On sait aussi, j'en ai déjà parlé abondamment, la participation de centaines d'entreprises allemands à la Shoah. Le Zyklon B, la construction des chambres à gaz, des crématoires, des baraques, firent les affaires des secteurs de la chimie, de la construction, de la chaudronnerie, du BTP. Epoque bénie avec une main d'oeuvre, comme je le dis plus haut exploitée jusqu'au trognon.

 

Dans l'idéologie nazie, racisme et politique économique ne faisaient qu'un.

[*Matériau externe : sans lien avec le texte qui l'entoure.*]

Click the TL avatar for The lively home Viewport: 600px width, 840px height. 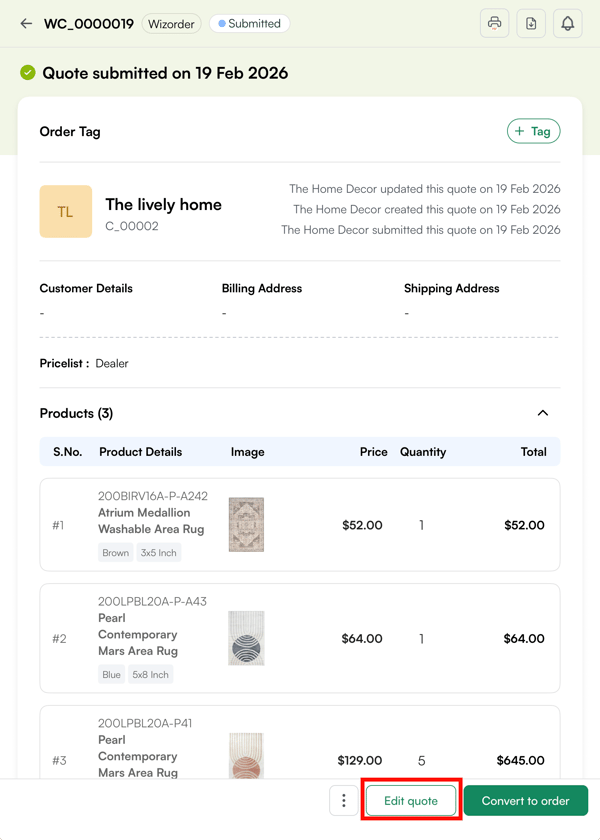coord(65,211)
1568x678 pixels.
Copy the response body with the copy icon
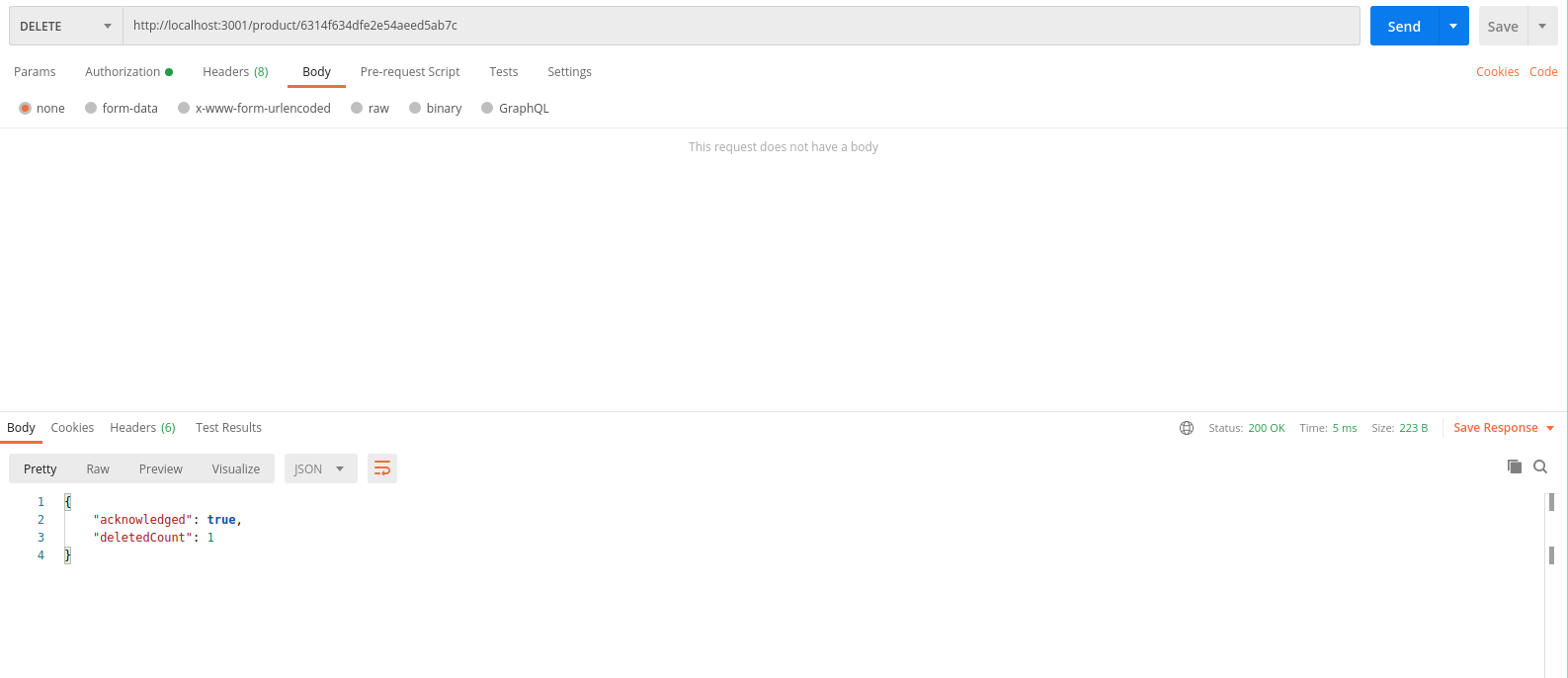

Ecoutons ces propos de Hitler sur les sous-hommes  (Untermenschen)  slaves :  « Quant à ces cent millions de Slaves ridicules, nous modèlerons les meilleurs d'entre eux selon nos convenances et nous laisserons de côté les autres, dans leurs porcheries ; et quiconque parlera de dorloter les habitants locaux et de les civiliser ira tout droit au camp de concentration . » En tout, il y eut plus de 5,75 millions de prisonniers de guerre soviétiques : à peine un million furent retrouvés vivants à la libération des camps. Et ces malheureux avaient bien servi les actionnaires du grand capital allemand...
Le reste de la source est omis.